Inhibition of ribulose 1,5-diphosphate carboxylase by 6-phosphogluconate.

6-Phosphogluconate is a much more effective inhibitor of the photosynthetic carboxylation enzyme, ribulose-1, 5-diphosphate carboxylase, than other sugar phosphates and sugar acids of the reductive and oxidative pentose phosphate cycles. The inhibition appears to be noncompetitive with ribulose 1,5-diphosphate. Since 6-phosphogluconate is unique to the oxidative cycle and inhibits at concentrations comparable to those found in vivo, it is proposed that its inhibition of the carboxylase may be a regulatory factor. If so, it would operate during darkness as a different control factor from those factors postulated to activate the carboxylase during photosynthesis.

Activation of ribulose 1,5-diphosphate carboxylase by nicotinamide adenine dinucleotide phosphate and other chloroplast metabolites.

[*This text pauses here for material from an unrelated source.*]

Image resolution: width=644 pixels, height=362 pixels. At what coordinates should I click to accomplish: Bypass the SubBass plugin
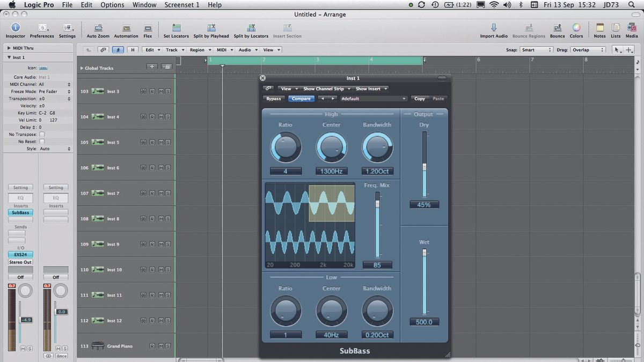pyautogui.click(x=274, y=99)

Ribulose 1,5-diphosphate carboxylase, when activated by preincubation with 10 mm MgCl(2) and 1 mm bicarbonate in the absence of ribulose 1,5-diphosphate, can be further activated about 170% with 0.5 mm NADPH present in the preincubation mixture. NADP(+), NADH, and NAD(+) are ineffective. The activation by NADPH is comparable to that previously seen with 0.05 to 0.10 mm 6-phosphogluconate in that these specific preincubation conditions are required, but the effects of NADPH and 6-phosphogluconate are not additive. Moreover, where higher concentrations of 6-phosphogluconate inhibited the enzyme, higher concentrations of NADPH give a greater activation, saturating at about 1 mm and 200%. Under the specified conditions of preincubation, fructose 1,6-diphosphate has an activation curve similar to that of 6-phosphogluconate, peaking at 0.1 mm and 70%. Above this level, activation decreases, and inhibition is seen at still higher concentrations. Other metabolites tested produced smaller or no effects on the enzyme activity assayed under these conditions. When either reduced NADP or 6-phosphogluconate are present in the preincubation mixture, it becomes possible to determine the Km for bicarbonate using a Lineweaver-Burk plot, and the Km for bicarbonate under these conditions is 2.8 mm, corresponding to 0.3% CO(2) at pH 7.8 and 25 C.